There is no particular time during which it is “safe” or “unsafe” to deal in GPB securities. The SOLE TEST is whether, at the particular time, a Director or employee is in possession of price sensitive information that is not generally available in the market.

3.3 Trading windows

Subject to the insider trading provisions of the Corporations Act outlined in Section 2 and the notification requirements in Section 4, the recommended time (in order to minimize suggestions of insider trading) for any Director or employee to deal in Securities is during the four week period commencing on the second business day after:

(a) GPB’s annual general meeting;

(b) The release of GPB’s half-yearly announcement to the ASX;

(c) The release of GPB’s preliminary final statement or full year announcement to ASX (whichever is earlier);

(d) The release of a disclosure document (eg. a prospectus) by GPB.

(e) The release of the quarterly commitments test report known as Appendix 4C.

The Chairman of the Board, or the Chairman’s delegate, (eg. the Company Secretary) may also notify Directors and employees of GPB in writing of other ad hoc “trading windows”. 

4. DISCLOSURE POLICY

Any Director or employee proposing to buy or sell in excess of 20,000 GPB securities MUST advise the Chairman (in the case of Directors) or the Company Secretary (in the case of employees) in writing (on any approved form) of their intention to do so BEFORE buying or selling the securities. This notification obligation operates at all times.

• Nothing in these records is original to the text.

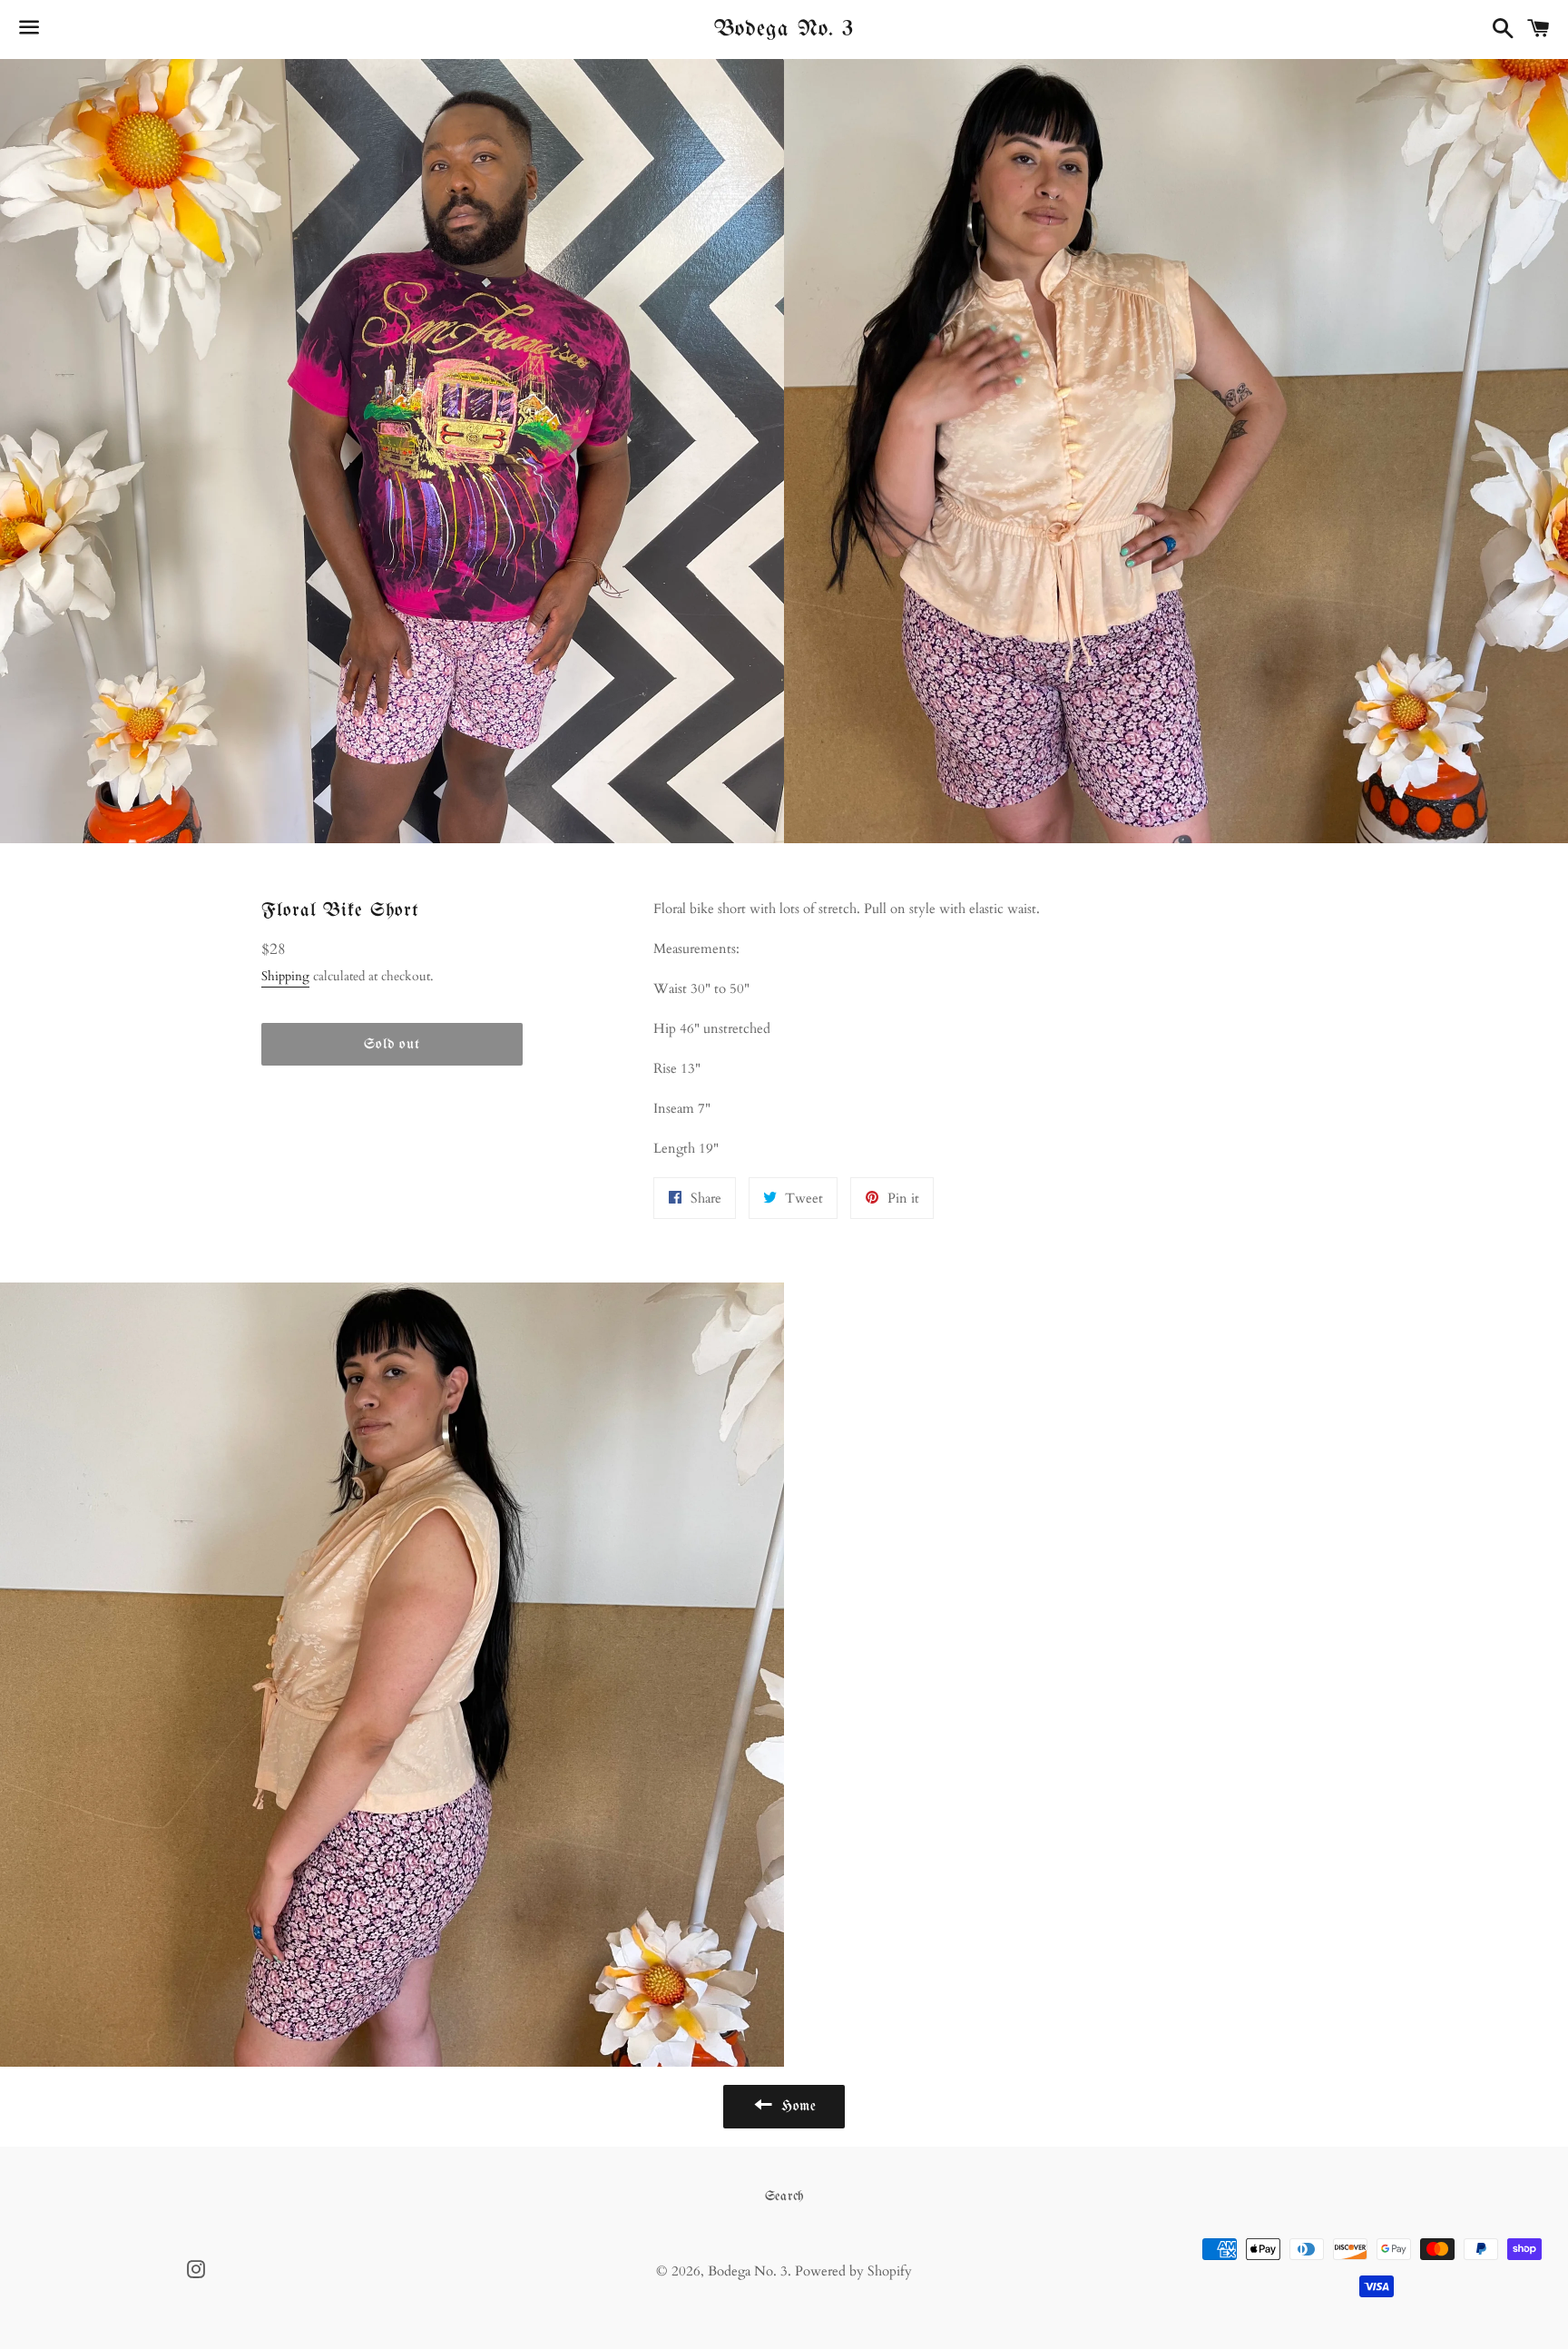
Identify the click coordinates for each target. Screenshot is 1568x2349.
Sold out (391, 1044)
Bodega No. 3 (784, 29)
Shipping (285, 976)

Directors and employees must not buy or sell GPB in excess of 20,000 GPB securities until approval has been given by the Board, Chairman or Company Secretary. The Board, Chairman or Company Secretary should not reasonably withhold approval and if a response is not received within 48 hours of the advice, approval will be deemed to
have been given.  

5. AUSTRALIAN STOCK EXCHANGE LIMITED NOTIFICATION BY DIRECTORS

The Australian Stock Exchange Listing Rules oblige any Director dealing in GPB securities to notify GPB (through GPB’s Company Secretary) within 3 days after any dealing providing full details of the dealing in accordance with the prescribed (Appendix 3Y) form.